TASK REQUIREMENTS
Rewrite the entries starting at the line containing "Viewport: 709px width, 431px height." and ending at the end of the entries, requests included. Multiply every coordinate in the answers by 2.35, round to whole numbers with halves going up, and omit the pictures.

[Dataset rows]
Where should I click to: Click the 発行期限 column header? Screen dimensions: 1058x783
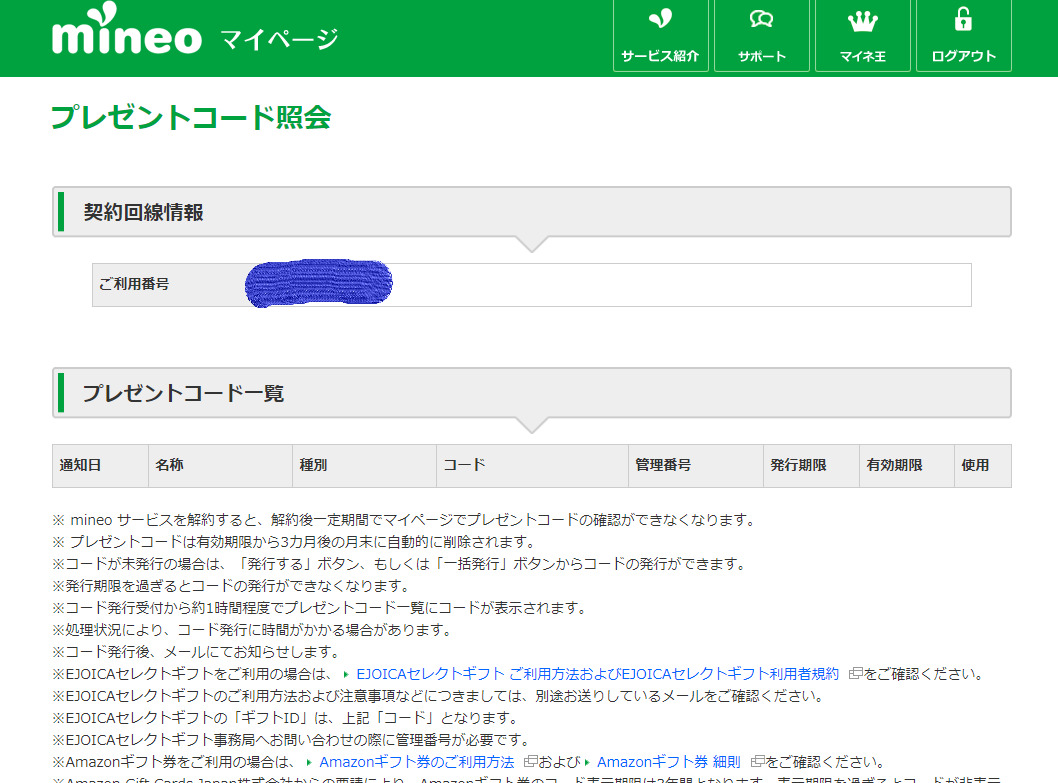tap(798, 465)
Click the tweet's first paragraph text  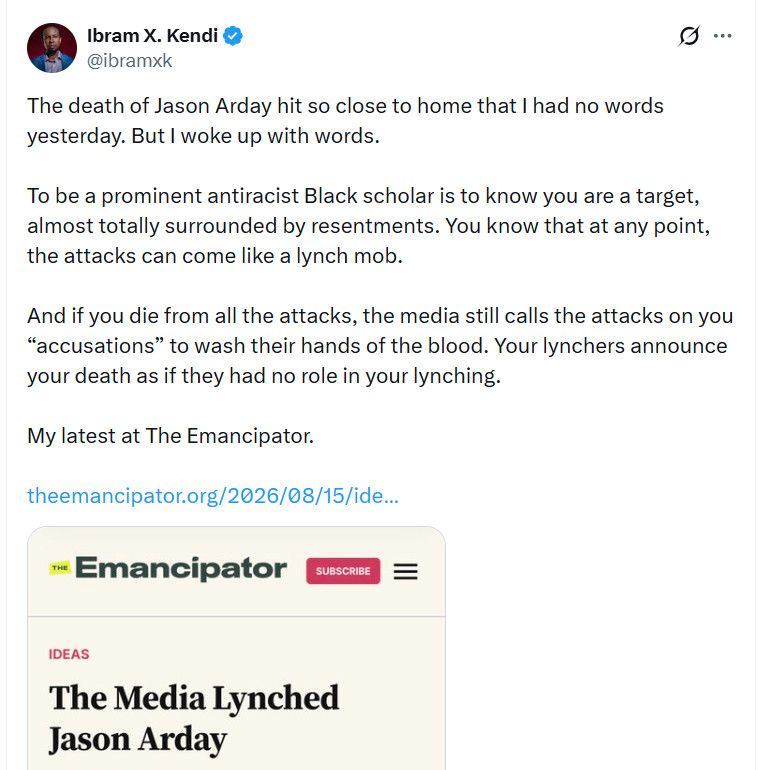coord(345,121)
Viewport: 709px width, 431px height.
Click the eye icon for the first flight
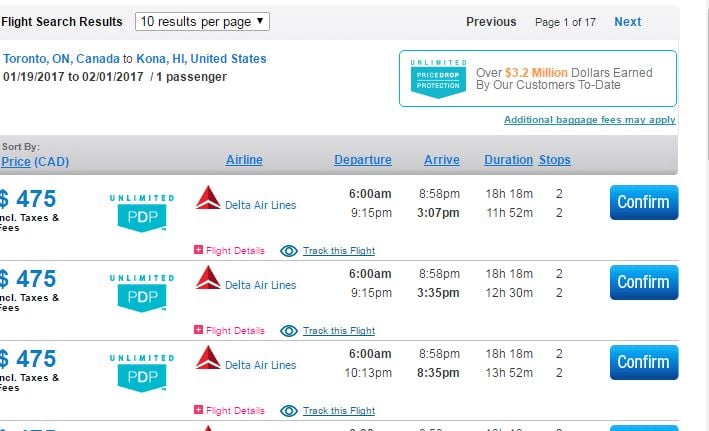coord(289,251)
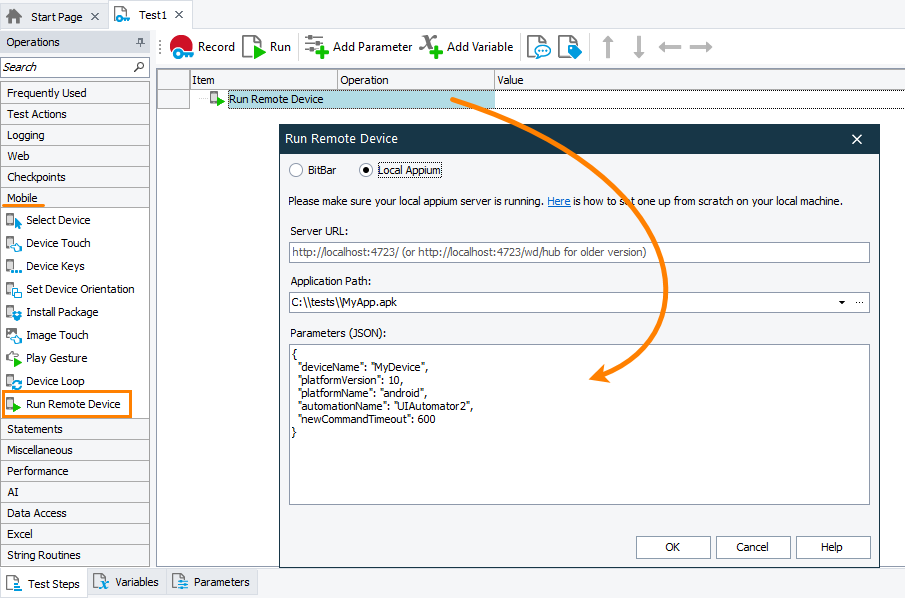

THE REPLY
Viewport: 709px width, 431px height.
Click the eye icon for the first flight
coord(679,590)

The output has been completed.